Divorce or Dissolution of Marriage in Colorado
A divorce or dissolution of marriage in Colorado is a permanent ending of a marriage. Once final, the law considers both parties to be fully separated. They file taxes separately and are eligible to remarry. The dissolution orders define any financial connections that may remain between them.
Colorado Marriage Annulment
In Colorado, this is a declaration that a marriage is invalid. In the eyes of the law, this means that the marriage never existed.
If someone wants to file a Declaration of Invalidity, the parties must be able to prove one or more of the following circumstances.
Lack of Consent
If one of the parties was not able to consent to the wedding due to mental issues, substance abuse, or other reasons, the injured party may file for an annulment within six months of learning of the inability to consent.
Inability to Consummate
If one member of the couple could not consummate the marriage sexually and the other partner was unaware of this incapacity, this is an “inability to consummate.” Annulment proceedings must begin within one year after learning of this inability.

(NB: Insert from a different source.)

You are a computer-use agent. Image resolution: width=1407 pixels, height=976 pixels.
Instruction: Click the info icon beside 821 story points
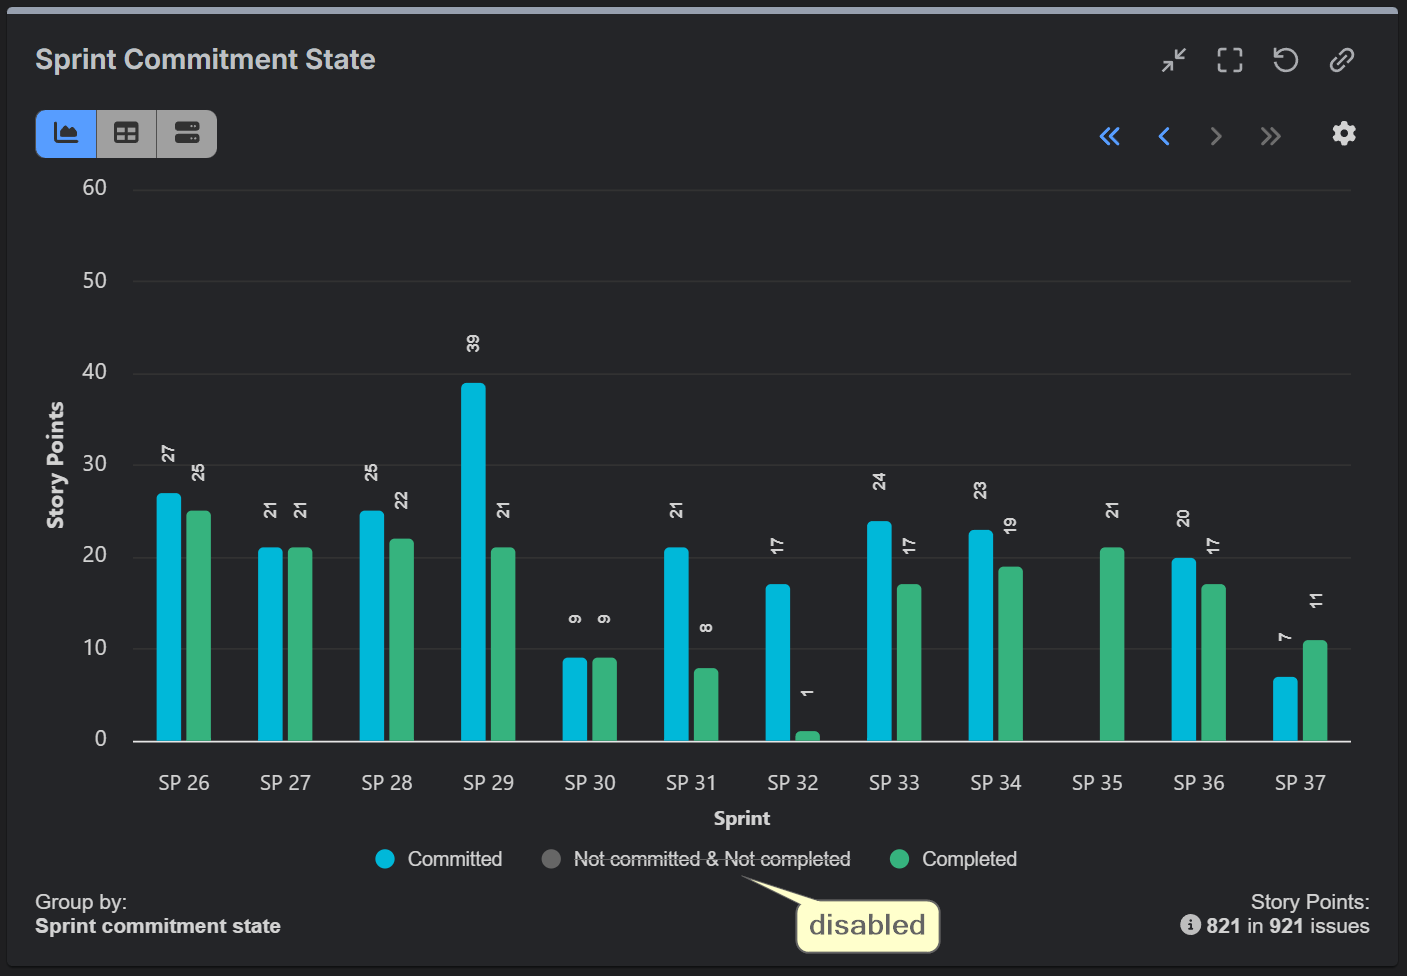tap(1190, 925)
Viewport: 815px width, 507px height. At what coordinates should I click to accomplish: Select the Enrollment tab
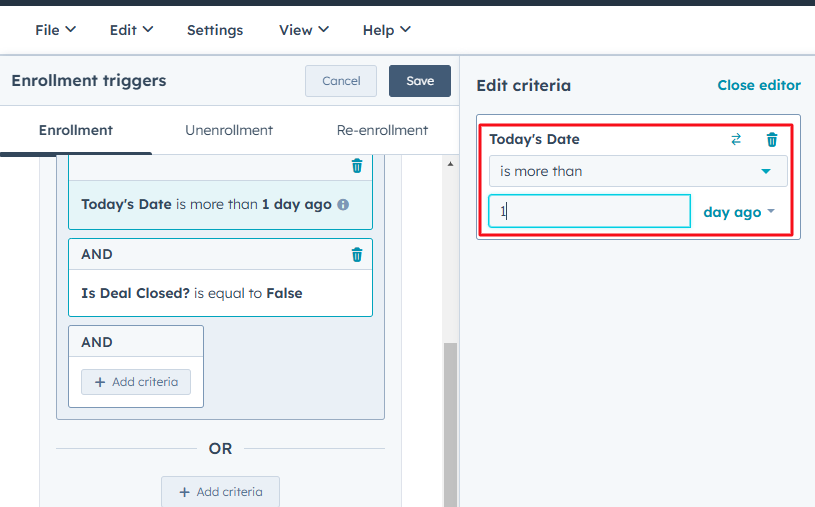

When one party was underage at the time of the wedding and did not have a parent or guardian’s permission to wed, annulment proceedings must begin within two years of the wedding date. The underaged party or their parent or guardian must file.
Fraud or Misrepresentation
If one member of the couple entered into the wedding based upon fraudulent intent, a request for annulment must be entered within six months of the other party becoming aware of the fraudulent act.
Duress occurs when one (or both) members of a couple are forced to get married. Regardless of whether the coercion came from one partner or a third party, annulment proceedings must begin within six months of the duress becoming known.
A Jest or Dare
If either party came into the marriage as a joke, the injured party has six months to file for an annulment upon learning of the false motive. This rule applies to marriages that were a result of a dare.
If one member of the couple is still married to someone else, the couple discovers they are blood relatives, or the marriage was illegal from its conception for any reason, the marriage may be annulled.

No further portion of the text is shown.